Vísperas del niñito

El fin de los días ocurrirá una tarde de verano. Estaremos todos, ustedes, yo, nuestros enemigos, organizando alguna de las tantas celebraciones que nos ocupan en víspera de las navidades. Tendremos la billetera vacía y nos lanzaremos a los bancos a retirar todo el dinero que quieran darnos. Ello porque gustamos de recibir al niñito dios con la panza llena y los mecanismos digestivos perfectamente lubricados, amén de que, puestos en plan de reconciliación con esa familia que nunca nos ha caído muy en gracia, tendremos al resto de las cosas de este mundo envueltas en papel de regalo y rematadas con la cinta roja contra la suerte que es mala.

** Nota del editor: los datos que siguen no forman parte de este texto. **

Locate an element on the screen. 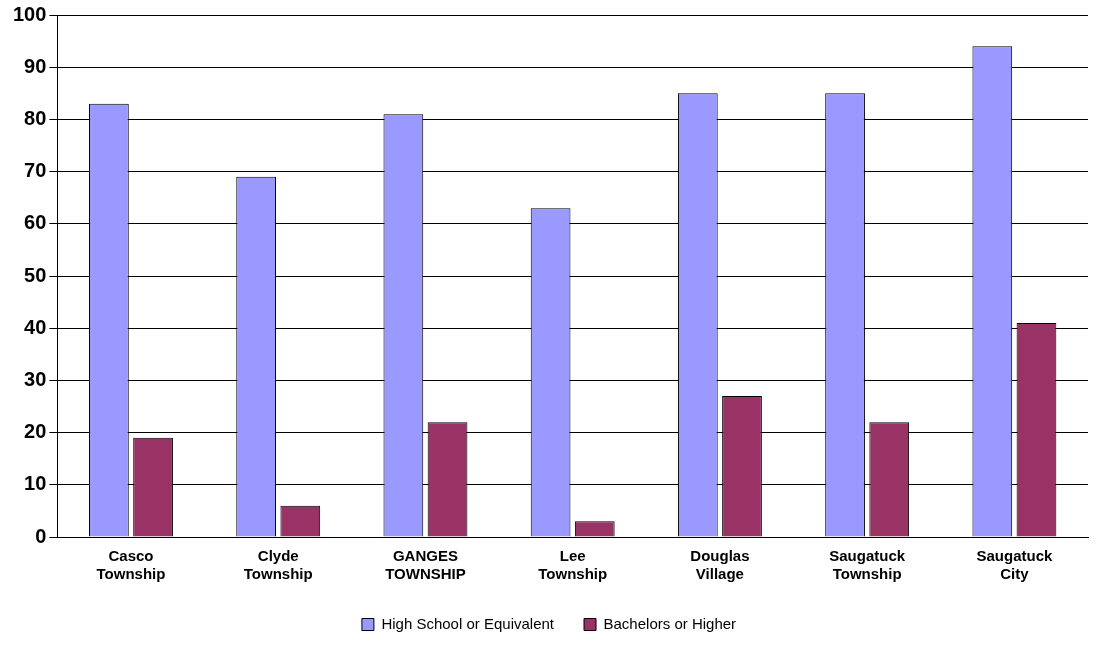  x-tick-label: Clyde Township is located at coordinates (278, 565).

Hasta que un cajero diga no hay dinero. O mejor: la red no puede procesar su operación, vuelva a intentarlo dentro de unos minutos. Confiados en que se trata de un error del dispositivo, ustedes, yo, nuestros enemigos, otros transeúntes llamados a apiñarse en las cercanías de estos cubículos de la fortuna, empezaremos a rodar de aquí para allá, con tal de dar con un billete, la mitad de lo que en primera instancia queríamos e incluso menos. Todo con tal de llegar en pie hasta mañana, que seguramente todo volverá a su cauce, sólo que tendremos un día menos para prodigarnos en homenaje a nuestros afectos y tendremos más sed y mucha más hambre y nos sentiremos un poco en falta con ese niñito dios que viene a traernos la buena nueva, envuelto en papel de regalo, rematado con una cinta roja contra la suerte cuando es mala.